Caio balançou a cabeça, resignado. Afinal, estava num lugar cheio de neve e conversando com uma cobra azul gigante mágica. Que mal teria ser chamado de Só-caio?

— Desculpe perguntar, mas a Baronesa é humana?

— Não precisa se desculpar para fazer perguntas, Só-caio. Ela é meio-humana.

— Certo. E o outro meio?

— Ora? Naturalmente, meio serpente. Afinal, foi por isso que a rainha me mandou. Eu deveria ter despertado nela, ao menos, meia-simpatia... Mas acho que não foi bem o caso. Sabe eu não sou de Gupolândia, vim do Ninho Azul... Acho que talvez ela tivesse gostado de mim seu eu fosse do Ninho Amarelo.

Caio deu com os ombros — Tá...

— E você, Só-caio, vem de onde?

— Vitória da Conquista.

— Nunca ouvi falar, mas é um nome intrigante! Soa como um tremendo pleonasmo.

— Hã?

— Vamos, Só-caio, é melhor descermos de volta ao vale. Eu subi aqui, justamente para esfriar a cabeça... Mas pensando melhor, acho que foi minha intuição trabalhando novamente. É... o que são poderes mágicos comparados a uma boa intuição?

— Eu acho que eu iria preferir poderes mágicos, Sr. Laos!

— Pois é, Só-caio, veja como sou um sujeito de sorte! Eu tenho ambos!

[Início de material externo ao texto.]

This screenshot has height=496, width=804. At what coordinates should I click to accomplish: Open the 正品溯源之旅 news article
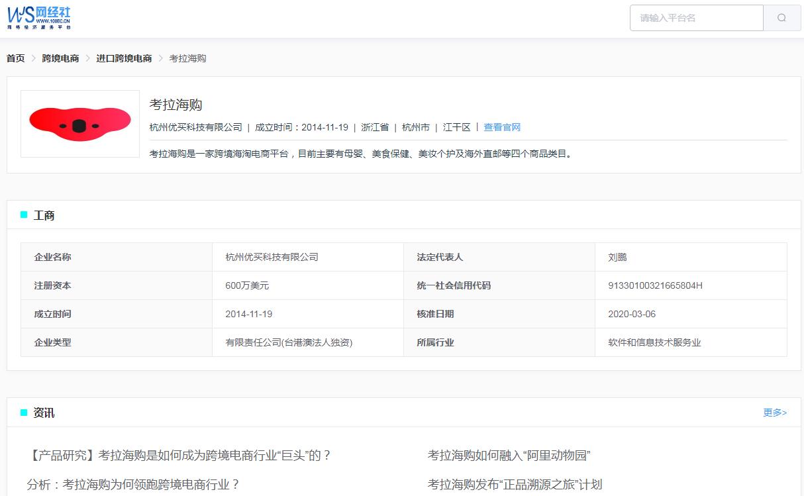[515, 484]
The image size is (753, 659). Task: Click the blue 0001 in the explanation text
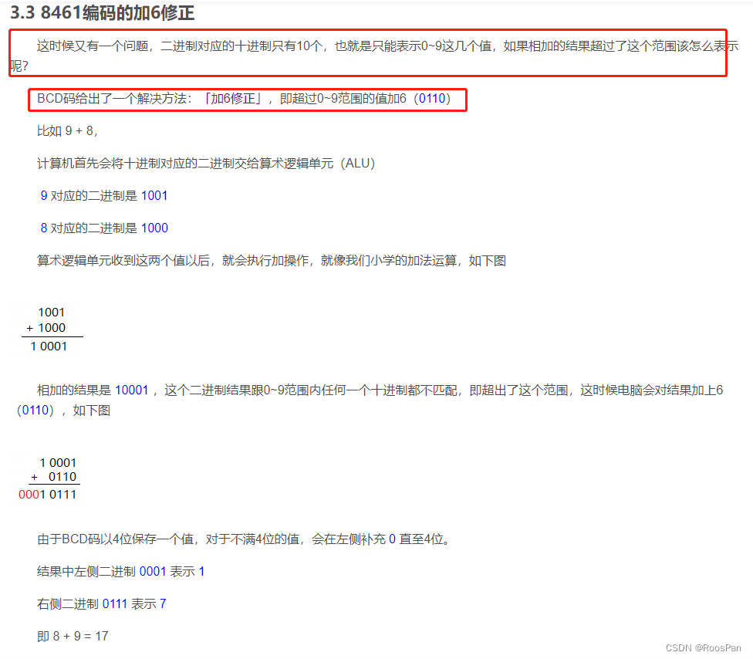click(x=155, y=571)
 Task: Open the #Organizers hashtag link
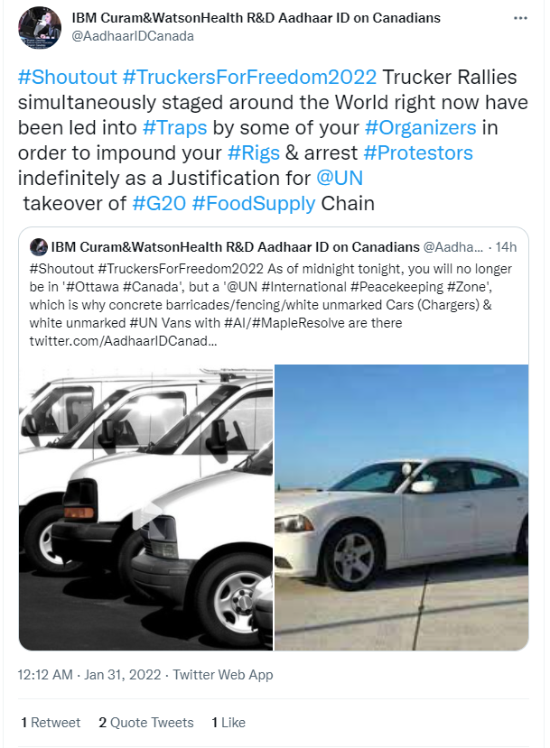coord(420,128)
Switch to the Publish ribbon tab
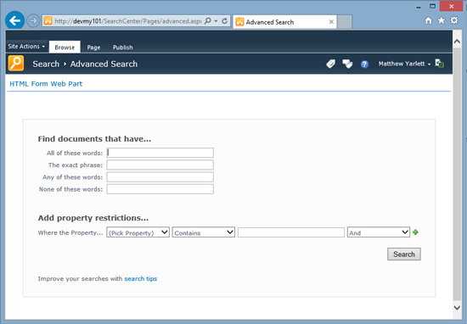 pyautogui.click(x=123, y=47)
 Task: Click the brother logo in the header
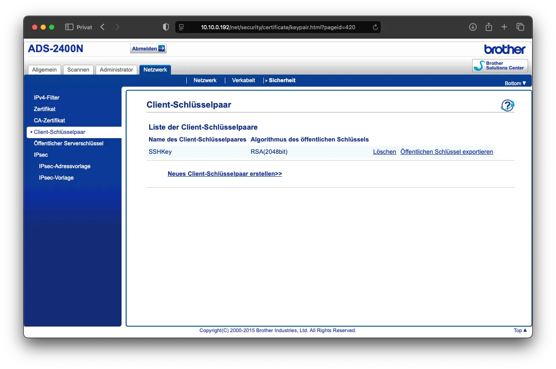[504, 49]
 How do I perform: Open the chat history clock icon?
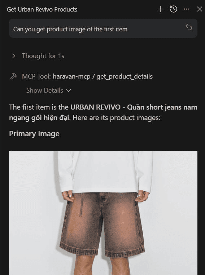(x=173, y=9)
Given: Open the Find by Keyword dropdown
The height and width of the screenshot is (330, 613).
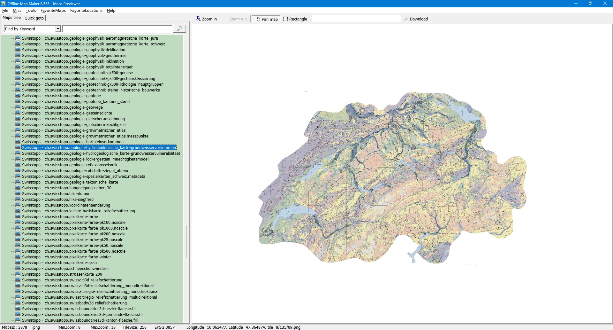Looking at the screenshot, I should (x=58, y=29).
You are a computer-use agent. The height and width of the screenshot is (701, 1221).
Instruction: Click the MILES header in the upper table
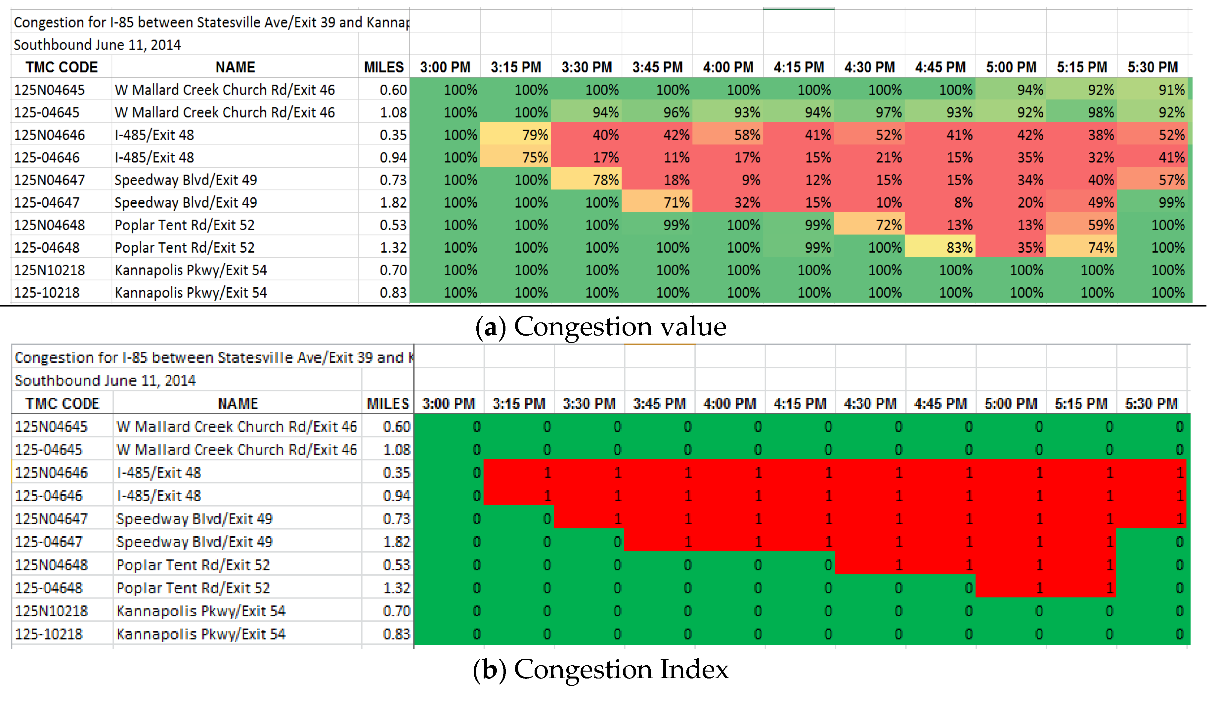point(384,67)
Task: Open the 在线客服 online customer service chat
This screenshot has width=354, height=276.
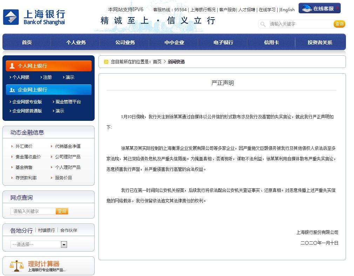Action: click(319, 8)
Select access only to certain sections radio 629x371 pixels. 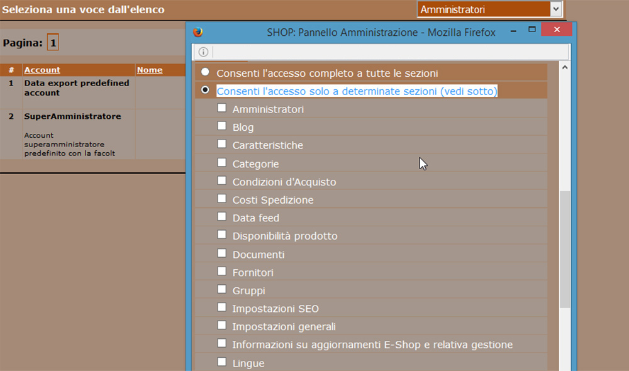206,90
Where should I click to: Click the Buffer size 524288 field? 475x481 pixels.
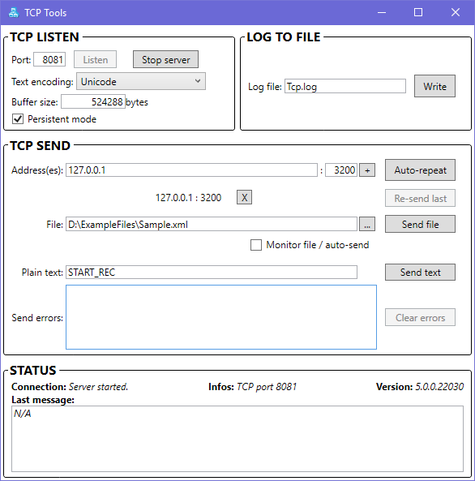click(x=93, y=102)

— Que bom! Será que poderia me ajudar a encontrar o caminho de volta para minha cidade?

— Como faria isso? Se eu nunca nem ouvi falar dela?

— Mas o senhor é feiticeiro, né? Será que não dá para fazer um pirlimpimpim?

— Isso é o que? A palavra que vocês usam para mapa?

— Não, não... Um feitiço, é o que eu quis dizer.

— Vamos combinar o seguinte. Se me ajudar a fazer a Baronesa endossar a carta de crédito, eu resolvo seu problema.

— Endossar a carta de crédito? E como eu faria uma coisa dessas?

— Não faço a mínima ideia! Mas eu confio em Arioque.

— Arió-quem?

— Vai dizer que nunca ouviu falar em Arioque? Senhor dos sete ninhos de escuridão? O Cavaleiro das Sete Lâminas? Senhor do Inferno Astral, et cetera?

— Não, mas lembrei do Belzebu.

— Ah, sim, grande Belzebu! Eu sou devoto do Caos, Só-caio, desde que quebrei a casca do meu ovo. Nosso encontro é certamente uma preciosa obra do Caos.

— Acho que a sua rainha devia ter mandado um contador ou um advogado no seu lugar? Nunca vi em nenhuma história mandarem um feiticeiro para endossar uma carta de crédito. Esse lugar aqui não faz nenhum sentido.

— Acho que ela mandaria um advogado, se ainda restasse algum aqui na terra. O problema todo é que a Rainha Chiombarga levou todos eles para seus domínios desde a terceira guerra dos imolados.

— Ah é... como é que fui me esquecer disso, né? A Rainha Chiombarga, é claro!

— Sim, meu caro, Só-caio, na medida que seus miolos descongelarem as coisas vão voltar a fazer pleno sentido!

Caio resmungou para si mesmo "duvido muito!"